Nous échangeons un regard mauvais en tentant de reprendre un semblant de respiration. J’observe autour de nous afin de m’assurer que notre petit spectacle est resté sans public.
— Ça va, Adriano n’a pas missionné le premier petit merdeux de son clan, crache ce connard.
S’il savait que je suis son fils, il ne la ramènerait pas autant.
— Il vous passe le bonjour, réponds-je en souriant pour la première fois depuis que j’ai posé un pied aux Etats-Unis.
— Tu as intérêt à assurer.
— Sinon je vais finir couper en petit morceaux, c’est ça ?

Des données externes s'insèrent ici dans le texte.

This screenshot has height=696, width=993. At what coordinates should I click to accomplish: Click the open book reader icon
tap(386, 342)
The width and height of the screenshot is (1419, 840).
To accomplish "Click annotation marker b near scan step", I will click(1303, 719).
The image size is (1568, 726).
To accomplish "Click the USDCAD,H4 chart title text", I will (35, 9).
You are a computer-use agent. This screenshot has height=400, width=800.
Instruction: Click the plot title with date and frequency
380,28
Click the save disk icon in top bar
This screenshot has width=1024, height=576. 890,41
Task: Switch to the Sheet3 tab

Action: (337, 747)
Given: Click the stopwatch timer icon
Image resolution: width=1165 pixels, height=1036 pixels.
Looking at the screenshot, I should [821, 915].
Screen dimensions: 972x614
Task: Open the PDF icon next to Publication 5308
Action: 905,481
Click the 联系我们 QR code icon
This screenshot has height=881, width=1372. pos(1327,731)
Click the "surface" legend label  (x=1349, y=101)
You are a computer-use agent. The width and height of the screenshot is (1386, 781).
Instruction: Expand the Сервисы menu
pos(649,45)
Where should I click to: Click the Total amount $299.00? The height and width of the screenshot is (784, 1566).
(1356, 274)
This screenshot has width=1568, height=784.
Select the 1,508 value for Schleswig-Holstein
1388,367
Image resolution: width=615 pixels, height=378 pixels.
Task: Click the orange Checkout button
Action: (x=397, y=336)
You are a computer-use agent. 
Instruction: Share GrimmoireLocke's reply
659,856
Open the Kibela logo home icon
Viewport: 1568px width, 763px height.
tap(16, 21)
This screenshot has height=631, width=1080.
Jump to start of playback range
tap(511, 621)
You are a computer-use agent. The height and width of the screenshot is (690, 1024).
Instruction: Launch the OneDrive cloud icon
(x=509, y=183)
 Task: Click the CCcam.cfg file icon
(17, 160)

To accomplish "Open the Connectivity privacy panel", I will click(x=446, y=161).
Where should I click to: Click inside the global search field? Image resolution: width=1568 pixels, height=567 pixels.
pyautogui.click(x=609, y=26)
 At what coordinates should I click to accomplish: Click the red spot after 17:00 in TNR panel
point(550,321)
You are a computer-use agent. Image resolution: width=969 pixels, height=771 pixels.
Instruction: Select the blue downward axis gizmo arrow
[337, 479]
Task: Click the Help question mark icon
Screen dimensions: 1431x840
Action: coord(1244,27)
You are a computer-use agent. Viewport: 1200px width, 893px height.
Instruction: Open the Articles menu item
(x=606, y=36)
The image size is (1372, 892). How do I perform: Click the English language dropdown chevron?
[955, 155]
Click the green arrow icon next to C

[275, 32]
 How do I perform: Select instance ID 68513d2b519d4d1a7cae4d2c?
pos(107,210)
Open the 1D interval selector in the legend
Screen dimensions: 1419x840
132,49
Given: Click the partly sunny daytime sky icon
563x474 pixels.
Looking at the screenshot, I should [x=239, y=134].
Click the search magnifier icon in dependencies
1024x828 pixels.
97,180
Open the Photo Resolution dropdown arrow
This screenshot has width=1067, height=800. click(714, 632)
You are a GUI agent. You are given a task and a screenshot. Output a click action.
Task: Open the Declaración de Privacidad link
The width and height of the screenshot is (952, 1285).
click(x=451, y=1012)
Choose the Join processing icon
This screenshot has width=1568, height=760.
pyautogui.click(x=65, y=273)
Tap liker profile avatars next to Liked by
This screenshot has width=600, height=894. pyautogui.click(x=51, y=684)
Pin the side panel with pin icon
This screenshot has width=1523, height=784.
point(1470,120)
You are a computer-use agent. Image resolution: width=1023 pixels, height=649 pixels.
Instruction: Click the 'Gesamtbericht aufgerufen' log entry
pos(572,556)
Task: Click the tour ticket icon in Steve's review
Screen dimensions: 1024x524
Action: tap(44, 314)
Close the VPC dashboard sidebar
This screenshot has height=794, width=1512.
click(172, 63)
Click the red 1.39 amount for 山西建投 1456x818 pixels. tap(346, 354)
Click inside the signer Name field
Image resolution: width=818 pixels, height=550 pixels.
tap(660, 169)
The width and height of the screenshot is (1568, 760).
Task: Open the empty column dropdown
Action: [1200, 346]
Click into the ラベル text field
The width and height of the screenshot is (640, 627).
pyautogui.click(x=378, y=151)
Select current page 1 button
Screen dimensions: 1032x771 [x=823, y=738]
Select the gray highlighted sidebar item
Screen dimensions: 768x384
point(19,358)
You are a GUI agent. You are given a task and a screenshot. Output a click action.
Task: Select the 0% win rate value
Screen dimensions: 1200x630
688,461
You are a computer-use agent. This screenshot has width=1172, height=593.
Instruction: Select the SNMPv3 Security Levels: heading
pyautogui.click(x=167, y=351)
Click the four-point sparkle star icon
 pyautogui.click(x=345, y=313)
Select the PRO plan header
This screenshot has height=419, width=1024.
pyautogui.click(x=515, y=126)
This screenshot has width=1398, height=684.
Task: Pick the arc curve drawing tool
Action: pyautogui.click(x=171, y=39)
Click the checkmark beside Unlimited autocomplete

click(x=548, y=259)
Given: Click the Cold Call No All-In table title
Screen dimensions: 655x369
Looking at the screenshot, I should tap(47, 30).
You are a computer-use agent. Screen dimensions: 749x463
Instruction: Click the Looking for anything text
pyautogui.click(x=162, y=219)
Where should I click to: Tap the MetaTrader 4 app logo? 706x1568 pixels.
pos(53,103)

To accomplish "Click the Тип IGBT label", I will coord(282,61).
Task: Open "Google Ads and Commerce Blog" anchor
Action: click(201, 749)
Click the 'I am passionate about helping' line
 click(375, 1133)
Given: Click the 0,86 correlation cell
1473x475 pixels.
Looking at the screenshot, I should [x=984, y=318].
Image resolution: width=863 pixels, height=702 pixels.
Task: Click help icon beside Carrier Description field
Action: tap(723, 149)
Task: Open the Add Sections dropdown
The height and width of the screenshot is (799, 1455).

— J’y prendrai un grand plaisir.
— Vous avez fini ? Non pas que je m’ennuie, mais pendant qu’on papote, elle est sans surveillance.
— Ne la ramène pas trop avec moi. Irina est la prunelle de notre famille, c’est compris ?
— 5/5 l’ancêtre.
Le vieux me renvoie un coup de poing bien placé dans l’estomac. Je l’entends rire avant de partir aussi vite qu’il est arrivé.